People have been writing to Rebecchi to ask what kind of mushrooms Anastasia took, and how much – but these are questions he can’t (and won’t) answer. He’s not able to give out medical advice over the internet, but he also doesn’t think what happened to Anastasia can be applied more broadly.

In fact, it would be a mistake to assume that all, or even most, people with aphantasia would even want to deliberately introduce imagery into their minds – whether via psychedelics or other means.

In 2020, Pearson and his colleagues showed that brain stimulation could increase the vividness of mental imagery among neurotypical participants, but the effect didn’t last for long once the stimulation was over. If a study set out to give people imagery who had never experienced that before, Pearson says it would have to be done very carefully, because it’s unclear if it would be reversible. Moreover, he says that he has concerns about the ethics of giving people imagery who’ve never had imagery before.
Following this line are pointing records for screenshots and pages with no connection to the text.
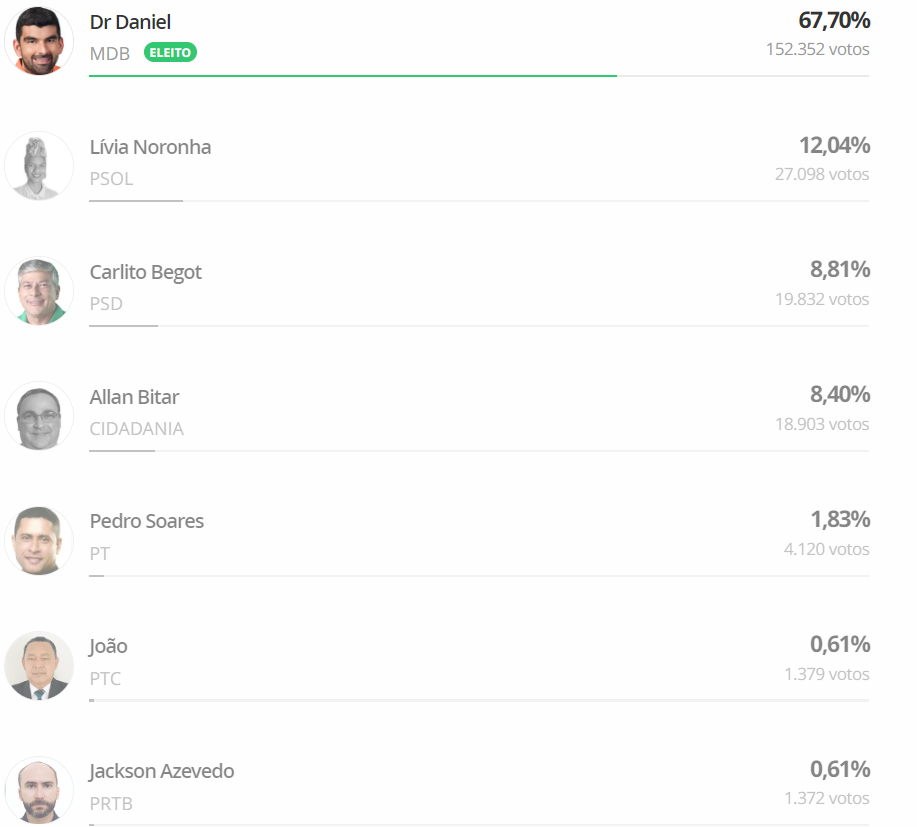Select the Carlito Begot name
This screenshot has height=827, width=917.
(x=146, y=273)
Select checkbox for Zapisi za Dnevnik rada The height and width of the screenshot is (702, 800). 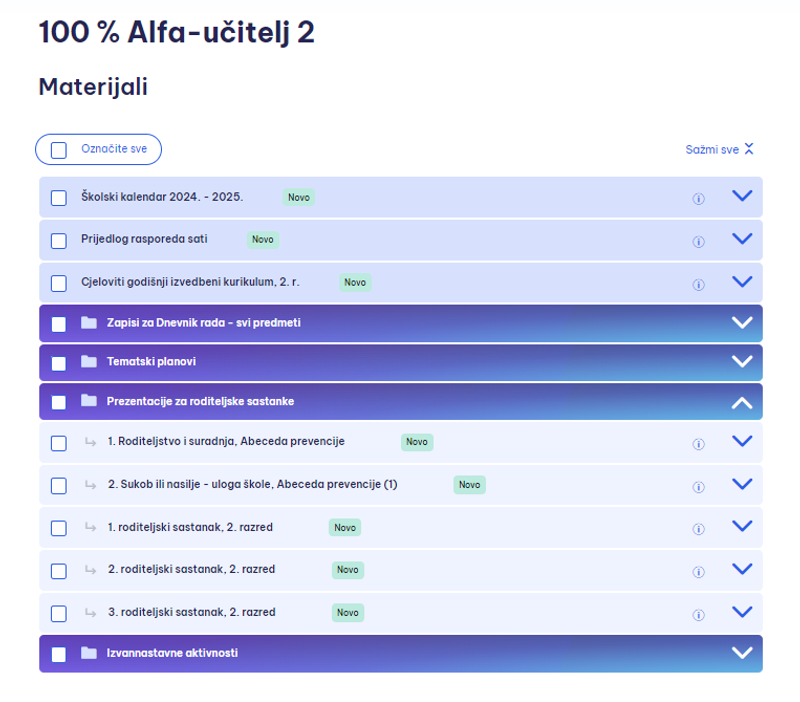(59, 324)
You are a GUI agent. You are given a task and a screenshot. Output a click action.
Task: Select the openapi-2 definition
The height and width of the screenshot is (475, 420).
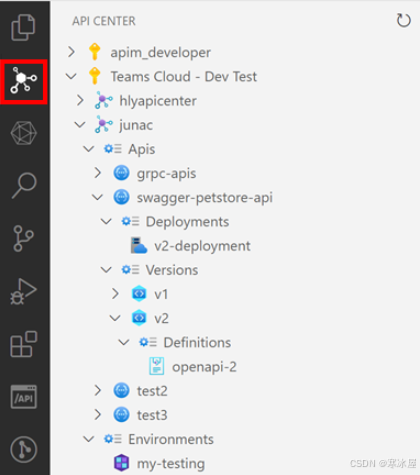tap(193, 367)
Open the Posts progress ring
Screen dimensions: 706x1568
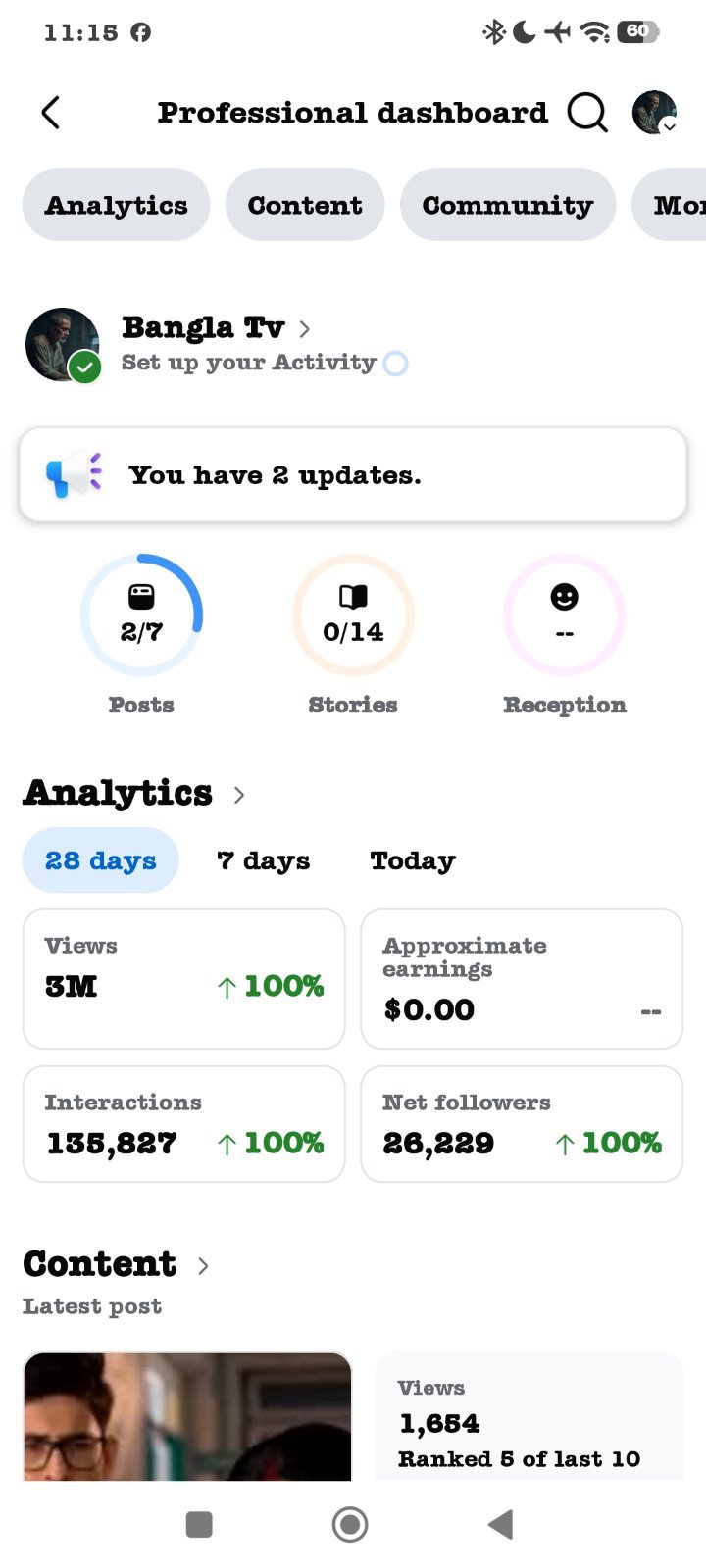coord(141,615)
‘Having strong imagery is much more associated with negative mental health,’ Pearson says. ‘Anxiety, hallucinations, PTSD, maladaptive daydreaming, cravings, addiction – a whole range of things cluster with strong imagery rather than aphantasia.’ He would prefer to start with people who had once had imagery and lost it, since they are more likely to have some memory of what it’s like.
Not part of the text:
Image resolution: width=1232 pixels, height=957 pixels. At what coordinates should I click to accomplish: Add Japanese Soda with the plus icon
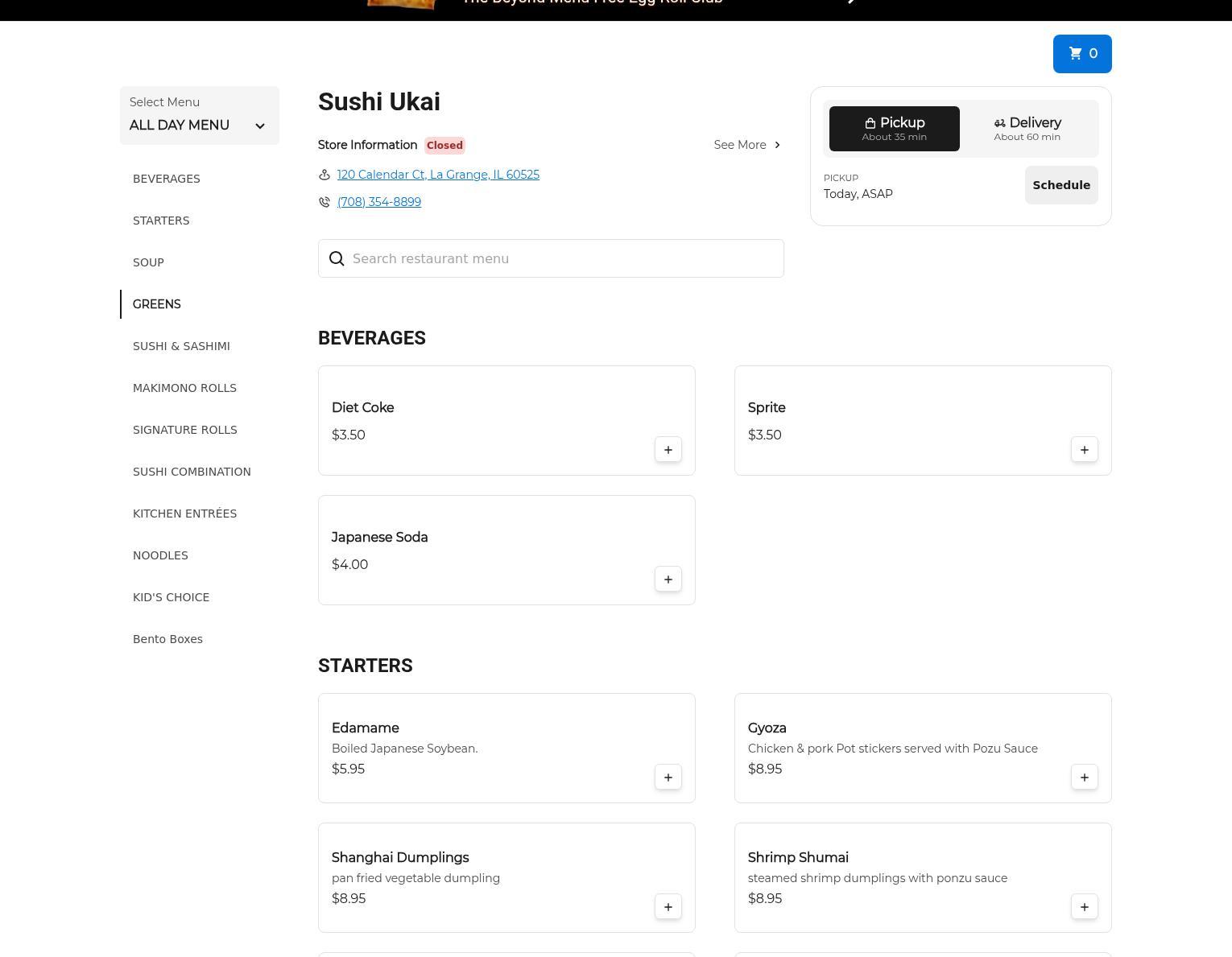pyautogui.click(x=668, y=580)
Rebecchi has also heard from ‘aphants’ that his report makes them not want to take psychedelics because they don’t suddenly want to have mental imagery. ‘People told me: “OK, that’s very scary, I will never take them,”’ Rebecchi says. Research into psychedelic-assisted therapy is on the increase, together with more access to legal, guided psychedelic sessions in certain US states and other countries. In this context, the possibility that psychedelics could induce visual imagery in those who have never experienced it becomes an important concern related to informed consent.
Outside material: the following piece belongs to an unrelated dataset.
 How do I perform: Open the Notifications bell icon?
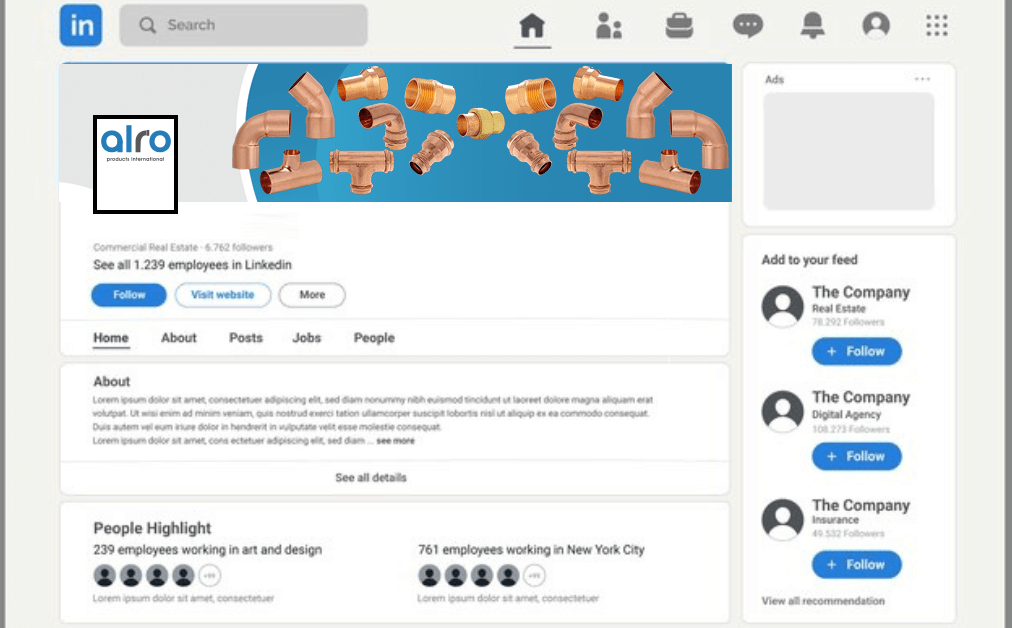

‘If it turns out this is really a thing, then we need to add it to a long list of what may happen to you [when you take psychedelics],’ says Julie Holland, a psychopharmacologist and medical advisor for the Multidisciplinary Association for Psychedelic Studies (MAPS), an organisation submitting data to the US Food and Drug Administration for approval of MDMA-assisted therapy. ‘I don’t want my brain to change,’ she adds. Holland has aphantasia, and tells me there are certain memories – like from medical school – that she’s very glad never to revisit visually.

Rebecchi’s other work is focused on cognitive and neurodiversity; he doesn’t view aphantasia as a disorder that has to be fixed. One news article headline described what happened to Anastasia as her being ‘cured’ of a rare condition. Aphants do show some differences in visual working memory, visualising the future, and dreaming, but for many people with congenital aphantasia, they’re unaware that they have it because it’s not a hindrance to everyday functioning.

‘I think it’s important and interesting to make people realise that there are other possible life experiences, and just because we are made to believe that something is missing, doesn’t mean we are deprived,’ Anastasia told Rebecchi. ‘We simply do things differently.’